On April 01, 2020, BTP sent out a press release announcing its acquisition of MassDeploy, pointedly referring to its heightened relevance and also the team’s commitment to offer MassDeploy at little or no cost to healthcare organizations.

The decision was later made to rebrand MassDeploy and spin-off the Automation Technology division of BTP as aiden because it does so much more than deployment and to market it as a solution that is accessible to enterprise organizations across the globe.

Building and scaling aiden

Aaron called on longtime friend and fellow board member of the Entrepreneurs’ Organization (EO), Jeff Moore, offering him the position of COO. Moore, a Scaling Up Coach, software entrepreneur, and angel investor notably helped one firm scale up from $0 to a cash sale for $93 million in just 19 months.
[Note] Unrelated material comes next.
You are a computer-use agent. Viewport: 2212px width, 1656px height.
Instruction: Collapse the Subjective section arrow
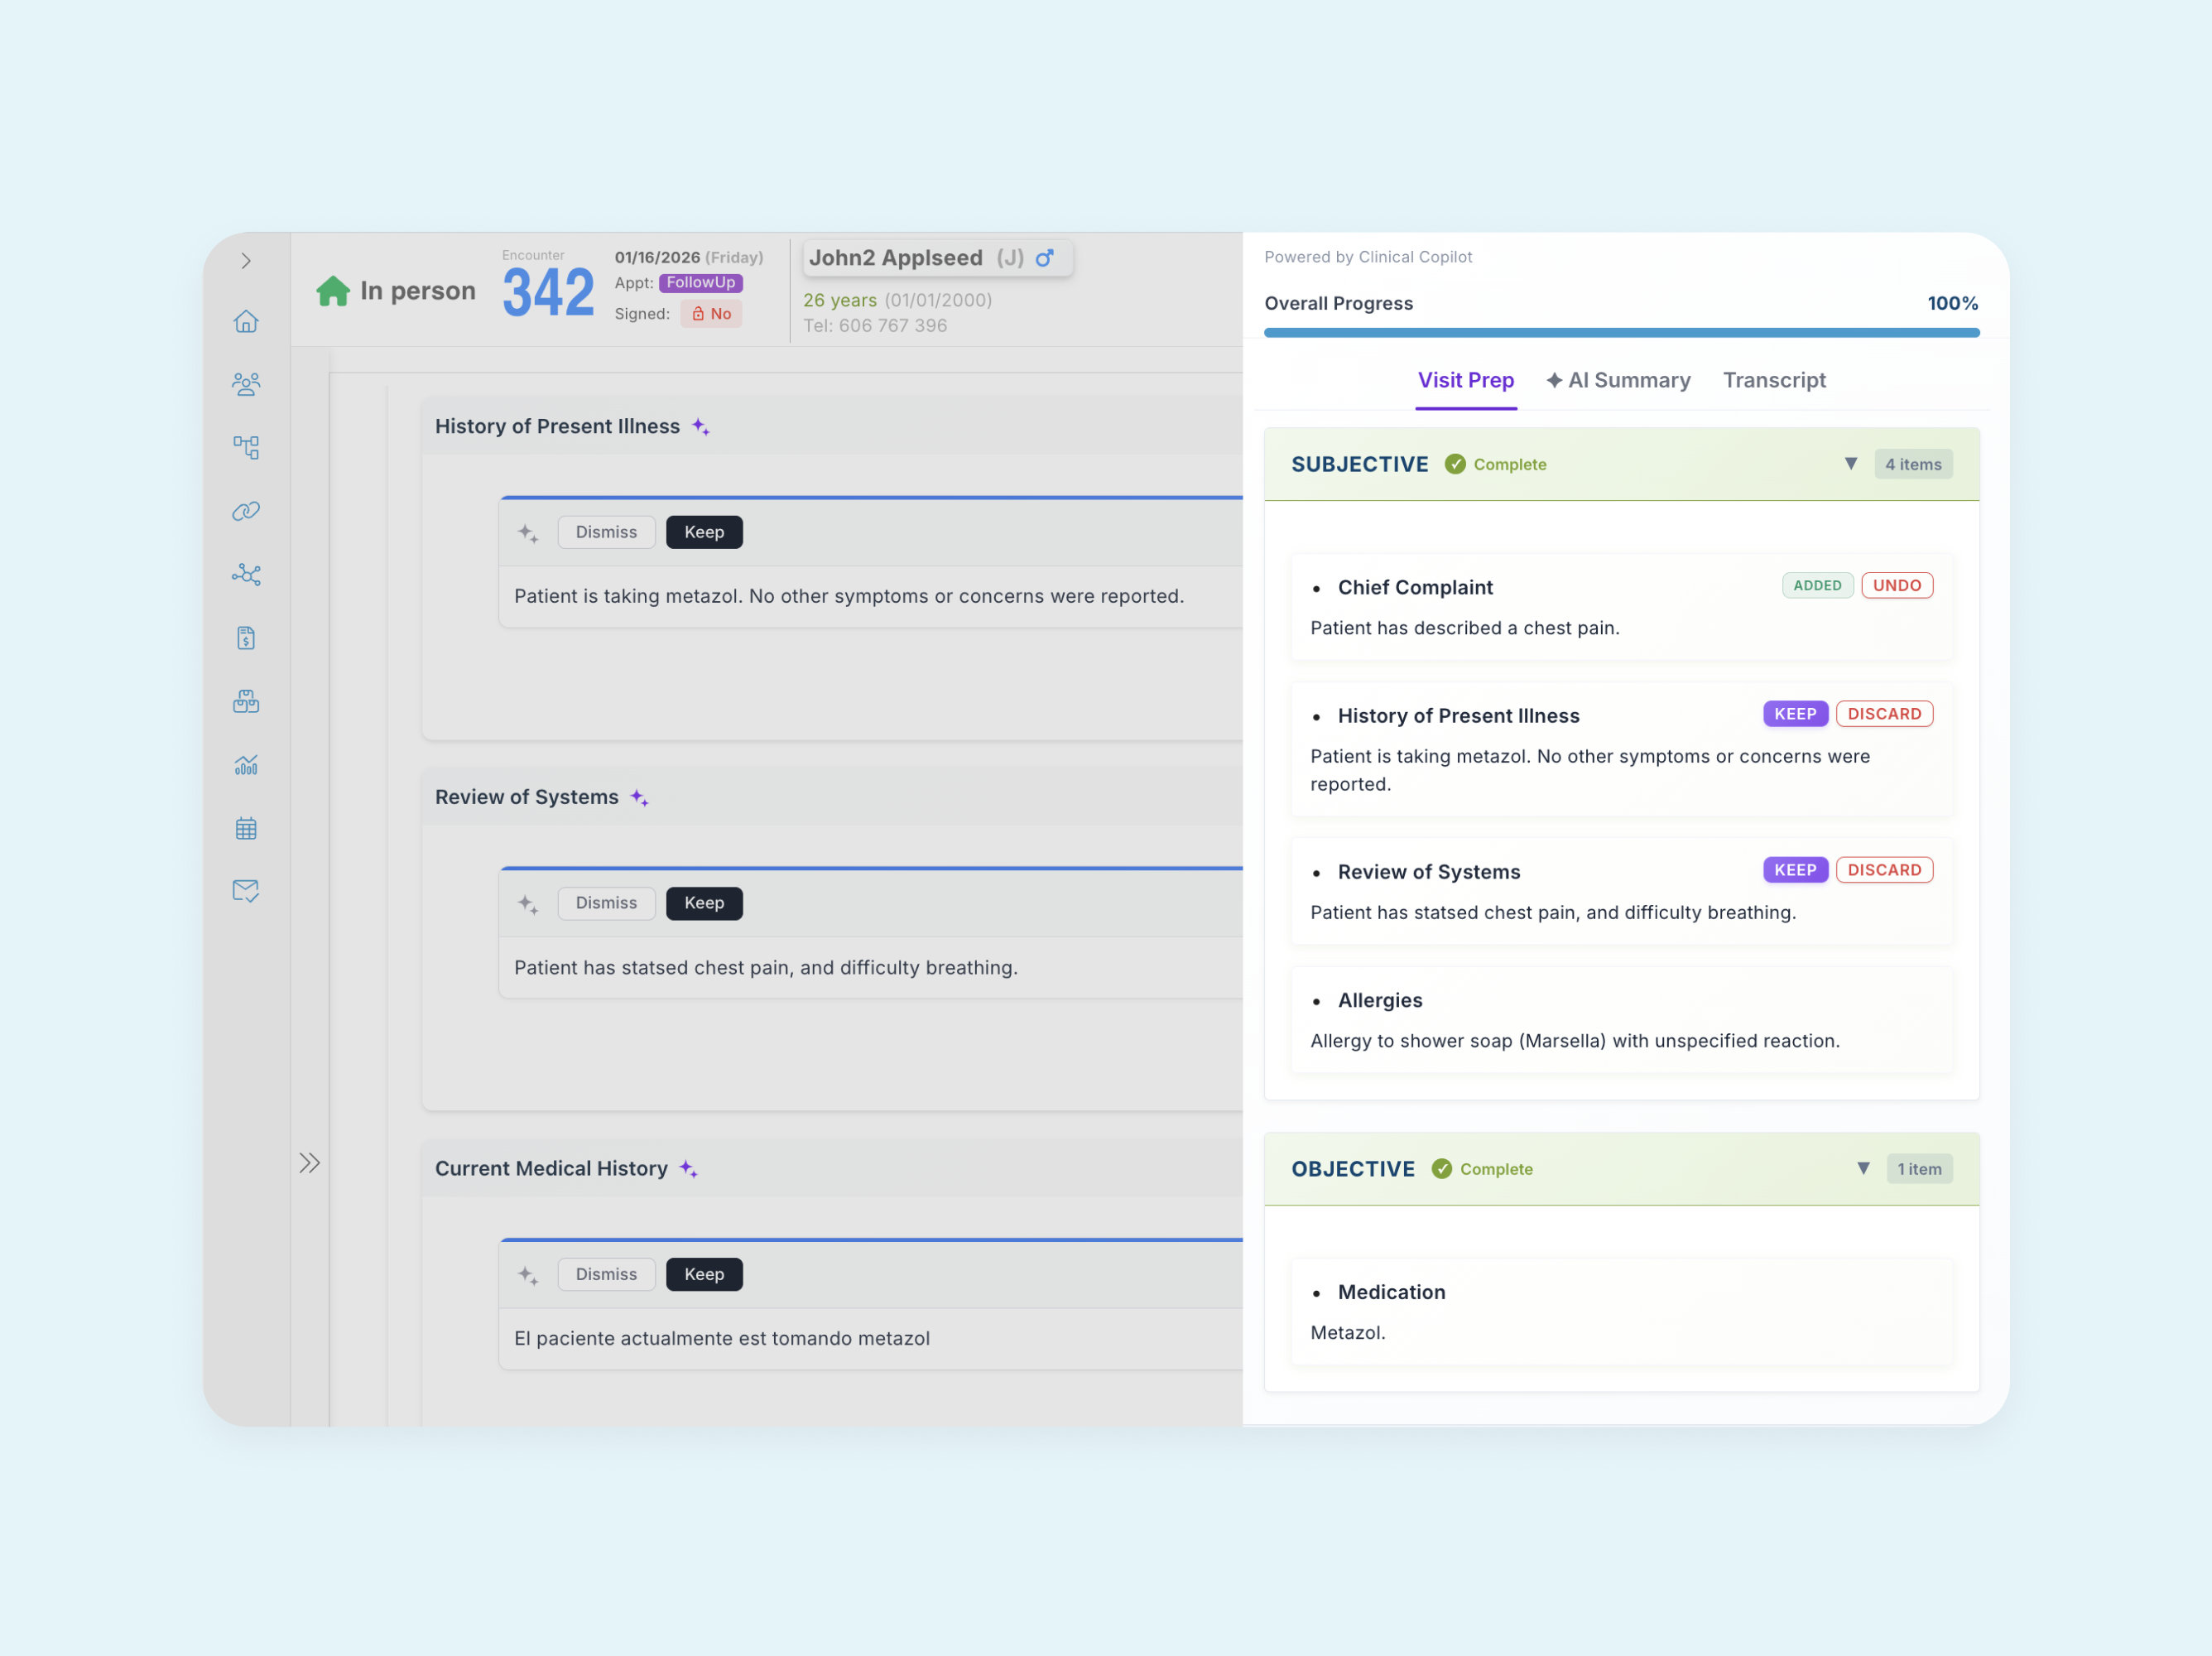coord(1851,464)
“Josh (Aaron) and I first met when we worked together to put on a youth entrepreneur event at the New York Stock Exchange in 2010 and we’ve been in close contact ever since.” said Moore. “Josh has the drive, network, and experience to lead this business into the hundreds of millions in sales.”

With the ambitions of the company established, much of BTP’s staff began working on building aiden into a business.

They were aided by a newly formed marketing team headed by an accomplished young entrepreneur from San Francisco, Laura Graham, and LA-based documentary-film-producer turned digital marketer and entrepreneur Aaron Mellman.

Today, aiden combines the power of AI with the practical aspects of automation to create a new category of solutions: Automated Endpoint Management (AEM).

aiden: the much-needed advance in endpoint management

Working closely with existing UEM (Unified Endpoint Management) tools, aiden automates the updating, maintenance, and patching of every Microsoft endpoint.

With an estimated 2 Billion licensed Microsoft endpoints out there, comprehensive endpoint automation has enormous potential. Automation frees up IT teams to focus on value-added activities – rather than the time consuming, routine tedium of endpoint management.

The company is on track to raise $2M by August 2020, launching in the markets of Dallas, San Francisco and New York.

Game-changing shifts in the way technology works require a paradigm shift and that is the case with aiden, the world’s first purely Automated Endpoint Management (AEM) solution. Today’s push for remote working requires a unique approach to endpoint management, an approach that until recently just didn’t exist.

Maloney, Aaron and their invaluable colleagues had the sheer persistence through their lives and careers to see this opportunity and to make aiden happen. The team behind aiden looks forward to “aidening” every endpoint to become fully secure and compliant – permanently improving the enterprise-wide security and compliance picture.